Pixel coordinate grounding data
____
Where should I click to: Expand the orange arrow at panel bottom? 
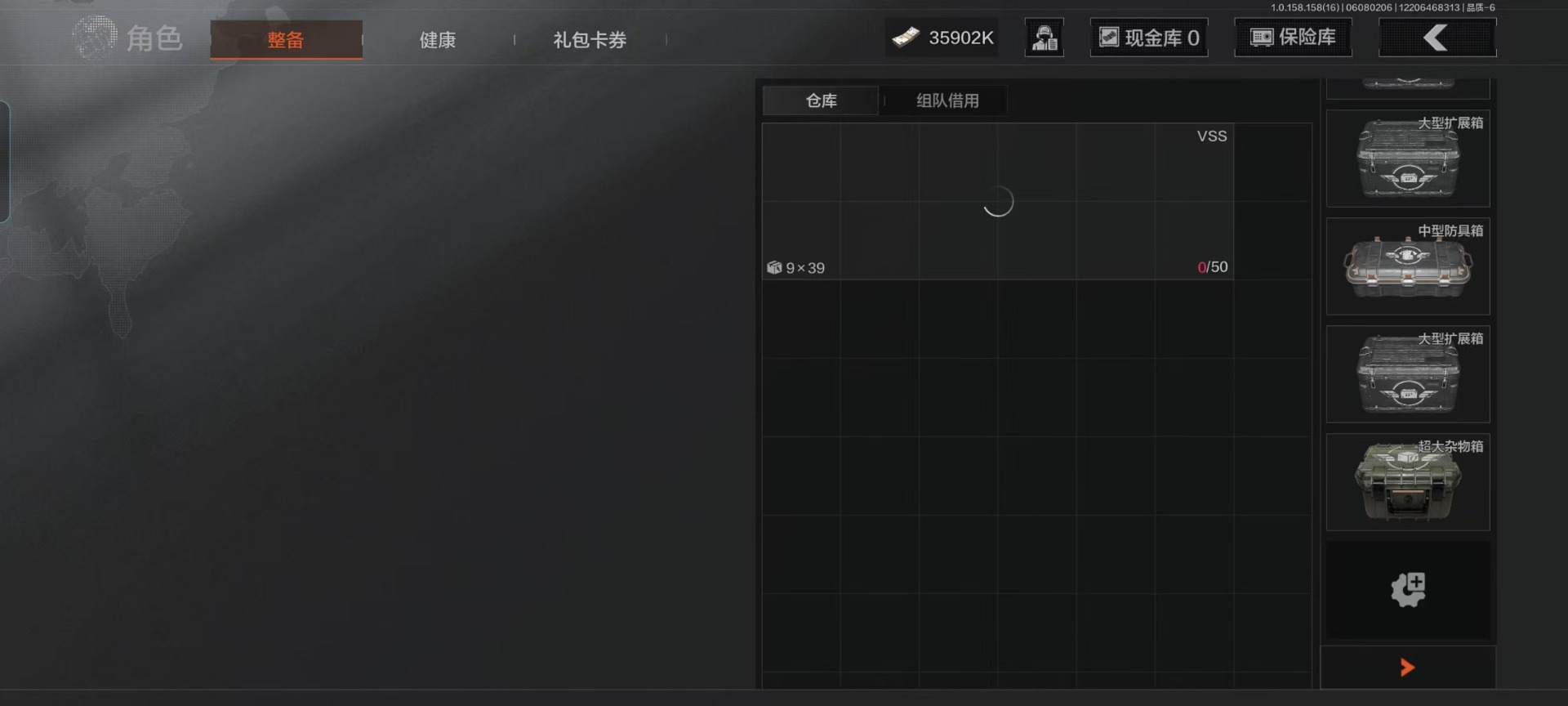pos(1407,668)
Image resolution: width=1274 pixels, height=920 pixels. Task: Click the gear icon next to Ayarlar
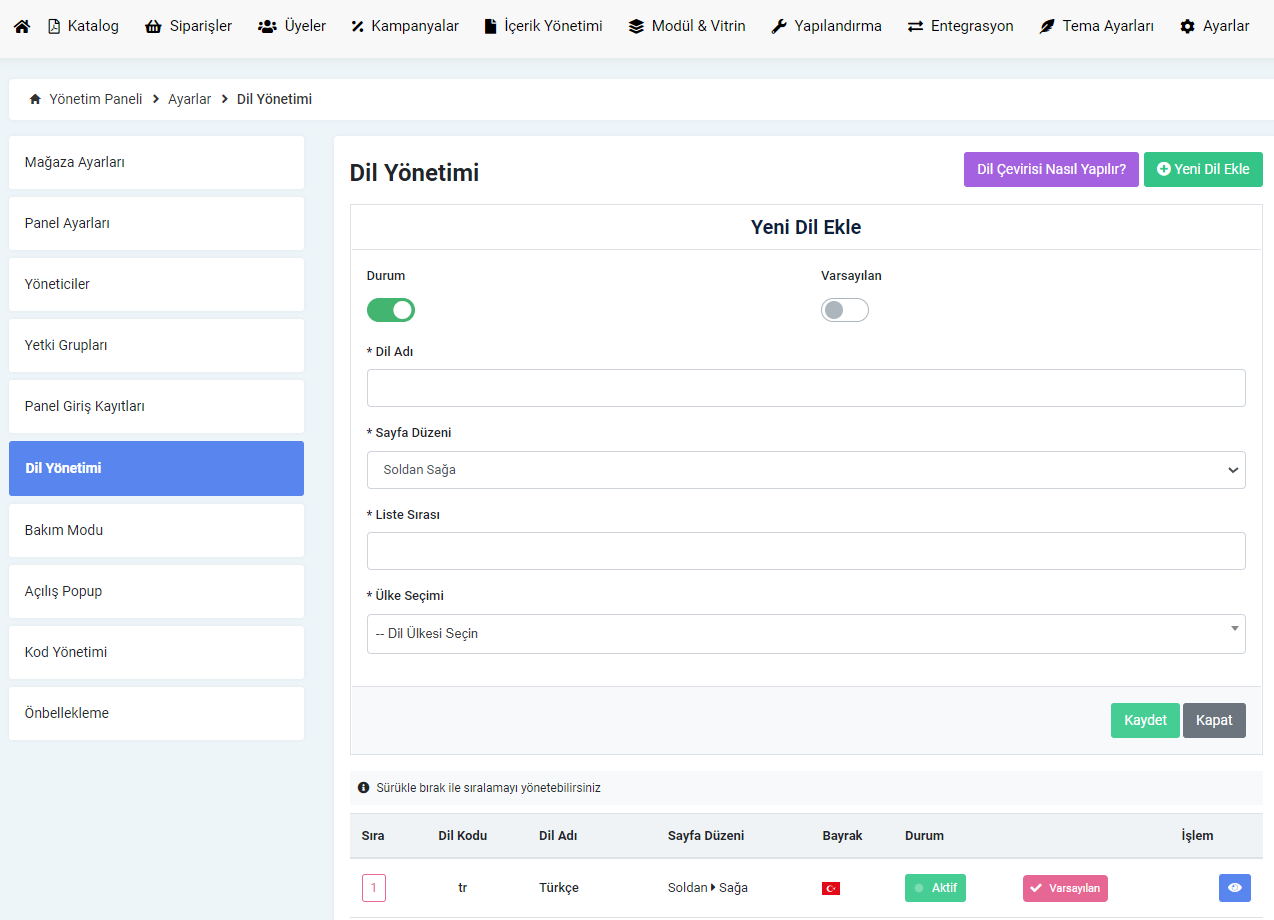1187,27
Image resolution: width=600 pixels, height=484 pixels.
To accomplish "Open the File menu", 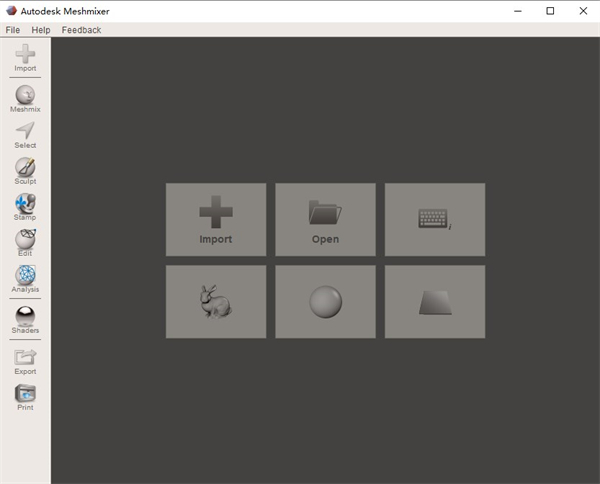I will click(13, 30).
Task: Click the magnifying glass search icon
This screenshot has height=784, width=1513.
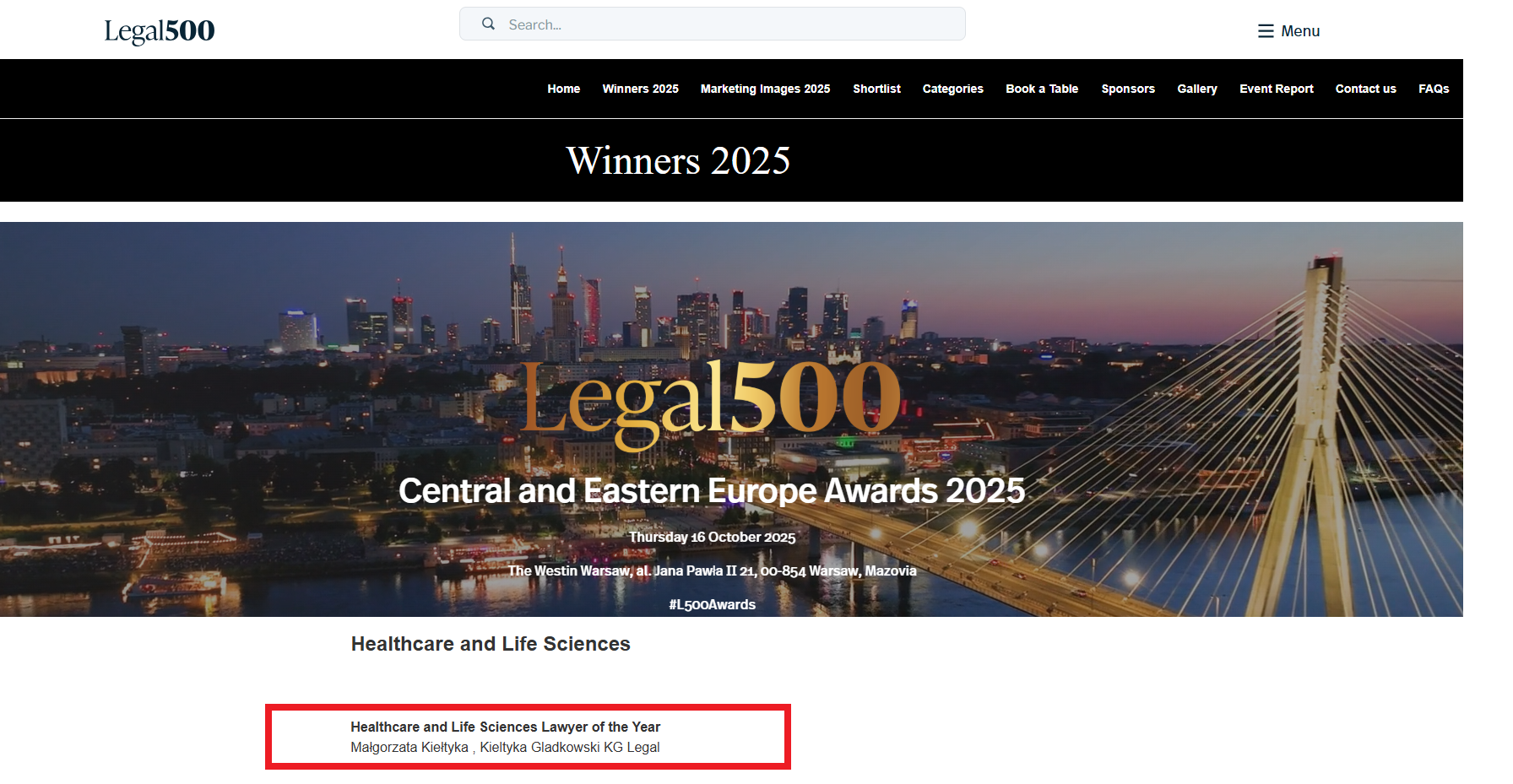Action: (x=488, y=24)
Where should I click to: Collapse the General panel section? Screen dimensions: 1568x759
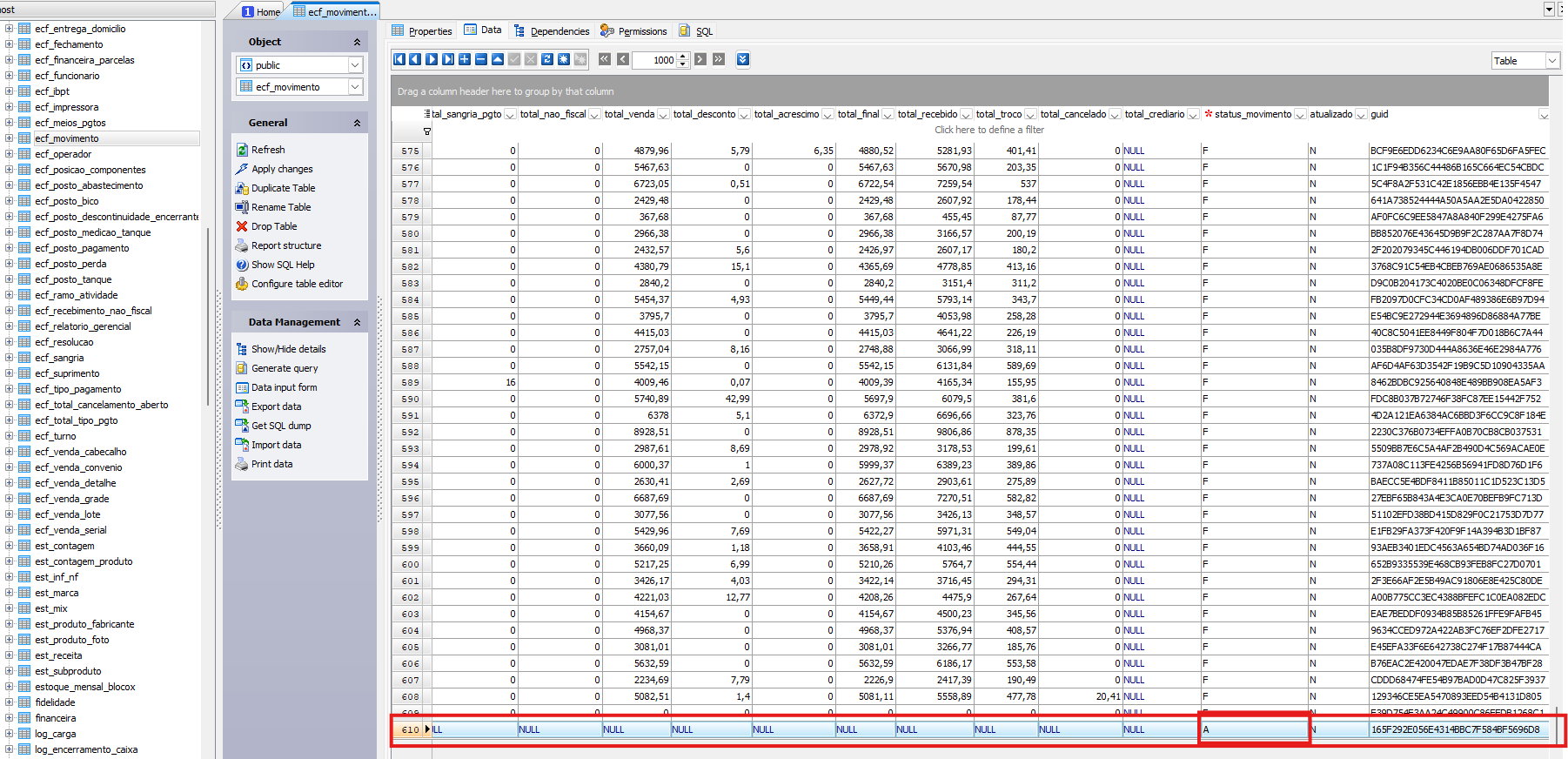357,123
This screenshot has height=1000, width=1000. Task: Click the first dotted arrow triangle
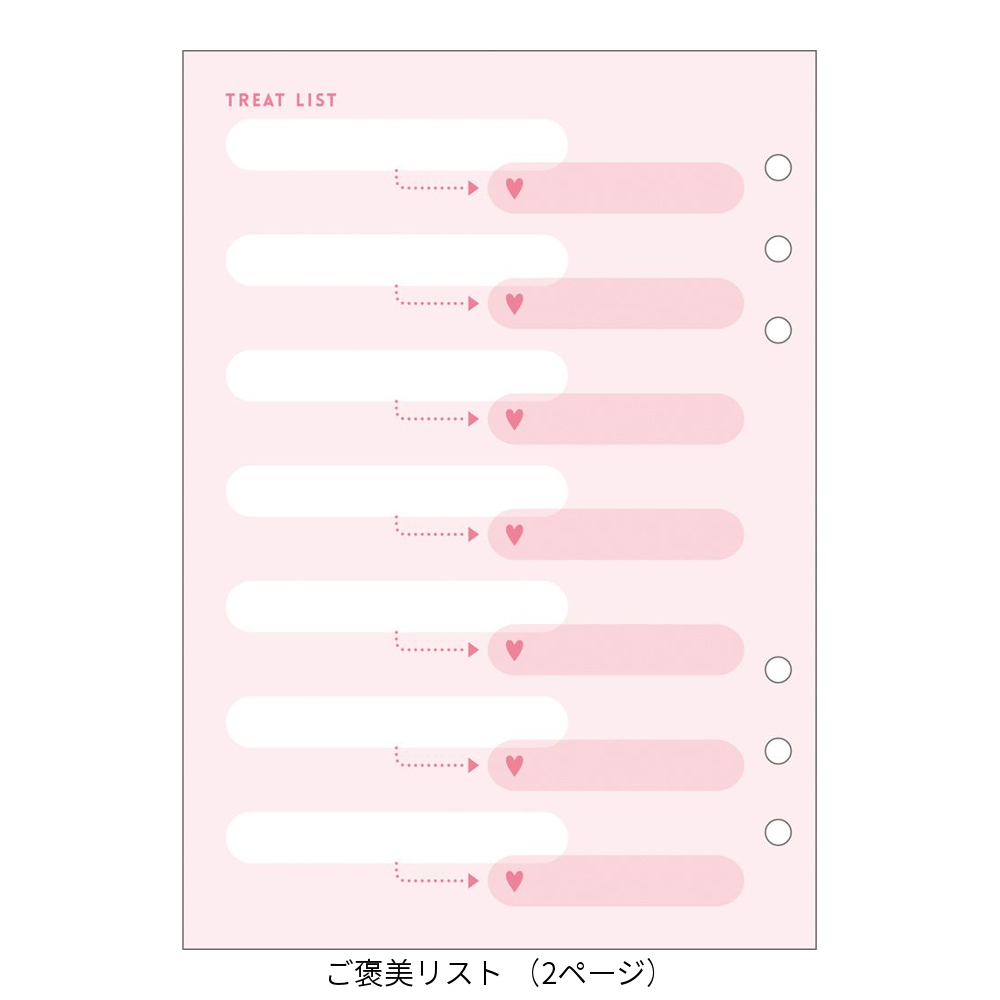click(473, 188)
____
### ACTIVITY:
From the line containing "Where should I click to: Collapse" down to the last line of the entries above, retype each line exactly as it stands, but skip the pictures.

### RESULT OF THE EXERCISE:
Where should I click to: Collapse the General panel section? Screen dimensions: 1568x759
357,123
This screenshot has height=1000, width=1000. Task: Click the first dotted arrow triangle
click(473, 188)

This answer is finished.